Le traitement représente un défi, l’objectif étant d’obtenir une rémission. En même temps le risque de dégénérescence maligne ne devrait pas être ultérieurement accru. Cela concerne surtout la radiothérapie qui devrait être évitée ou appliquée de manière strictement focale. De même ne seront pas utilisées dans ces situations certaines chimiothérapies associées à un risque élevé de cancers secondaires.

Il est important que le pédiatre connaisse les indices évoquant un SPC. Souvent il est confronté à des questions de la part des parents lorsque un diagnostic de maladie cancéreuse est posé dans la famille proche. Est alors soulevée la question d’une éventuelle hérédité, respectivement des examens de dépistage à entreprendre.

L’anamnèse familiale sera systématique chez tout nouveau patient mais complétée régulièrement aussi pour les patients connus de plus longue date.

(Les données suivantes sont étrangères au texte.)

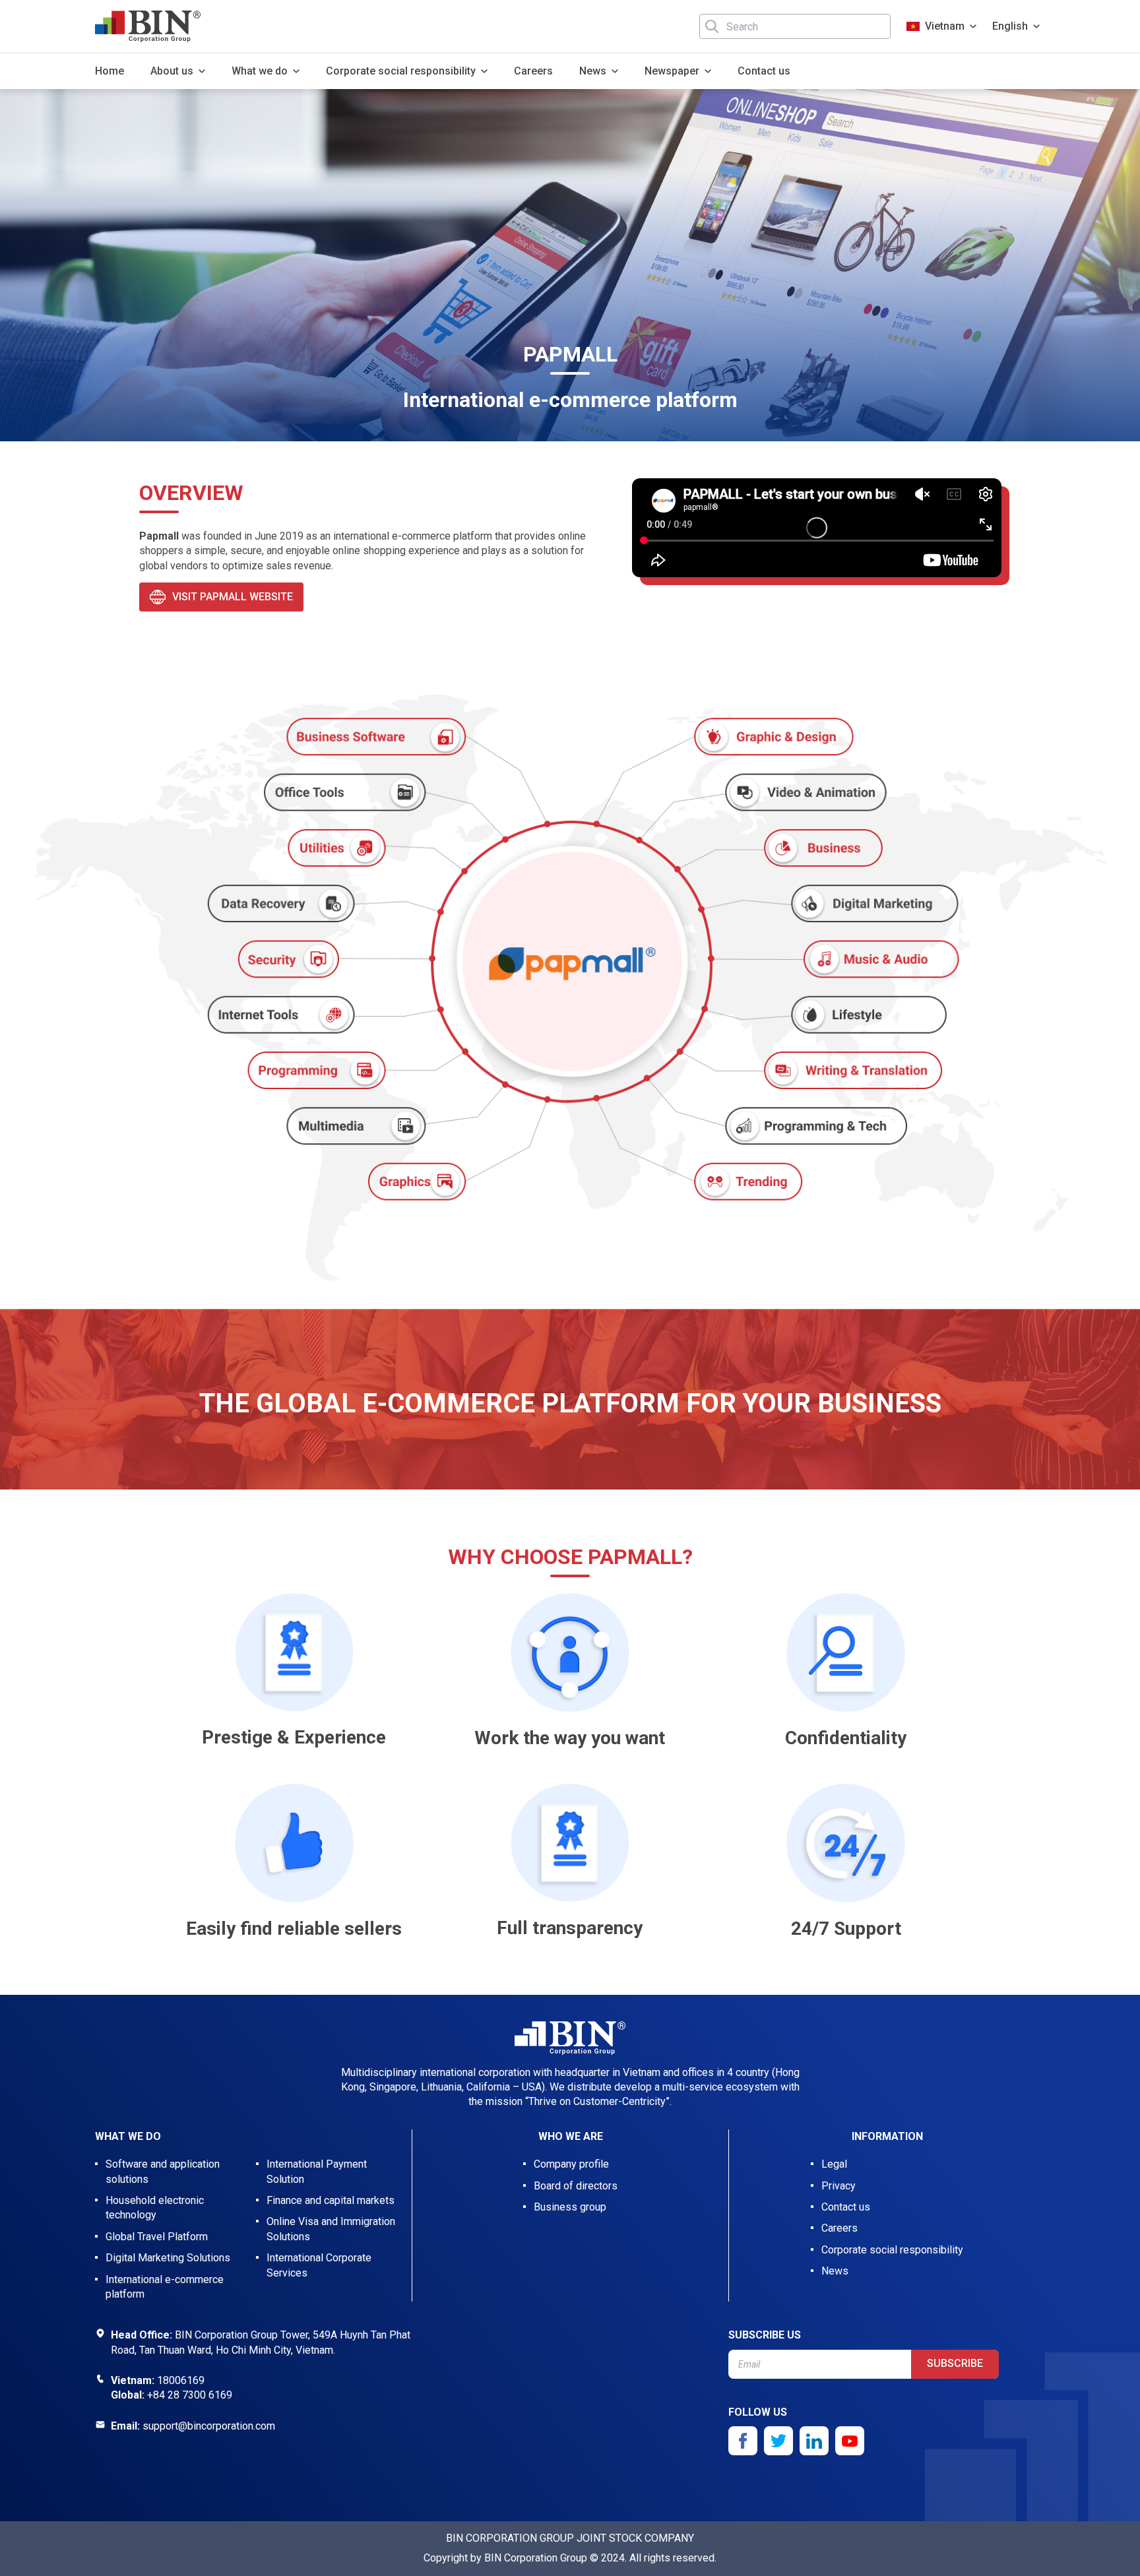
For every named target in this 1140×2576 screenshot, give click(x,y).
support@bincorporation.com (208, 2426)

On apportera une attention particulière aux constellations suivantes2),3):

  1. ≥ 2 diagnostics de cancer avant l’âge de 18 ans dans la famille
  2. Un parent ou un enfant d’un frère/sœur de l’enfant atteint d’un cancer a ou avait une maladie cancéreuse avant l’âge de 45 ans
  3. ≥ 2 parents au premier ou 2ème degré d’un des parent atteints d’un cancer avant l’âge de 45 ans.

En présence d’une telle constellation on devrait évoquer un SPC et mettre en route des investigations complémentaires. Une brève consultation auprès de généticiens et pédiatres oncologues peut s’avérer utile.

Des signes cliniques peuvent également évoquer un SPC:

  1. Anomalies congénitales comme certaines malformations du squelette
  2. Des troubles de la croissance marquées et/ou persistants comme l’hémihypertrophie
  3. Anomalies cutanées comme des pigmentations particulières ou une sensibilité accrue à l’exposition solaire
  4. Troubles endocriniens, p.ex. puberté précoce

Cette liste n’est pas complète mais devrait inciter à penser au SPC aussi en présence de plusieurs anomalies.

Entre temps sont connus plus de 50 SPC différents. À titre d’exemple nous présentons ici la neurofibromatose du type 1 et le syndrome de Li-Fraumeni.

Neurofibromatose du type I

La neurofibromatose de type 1 (NF1)4) est une maladie génétique fréquente concernant de multiples systèmes et organes et touchant le développement neurocognitif. L’incidence est d’environ 1:2’000-3’000, l’hérédité autosomique dominante. Avec environ 50% la fréquence des mutations de novo est élevée, ce qui signifie que dans ce cas l’anamnèse familiale sera négative.

Le gène NF1 se trouve sur le chromosome 17q. Il s’agit d’un gène suppresseur de tumeur, c’est à dire que sa perte engendre un risque élevé de développer une tumeur.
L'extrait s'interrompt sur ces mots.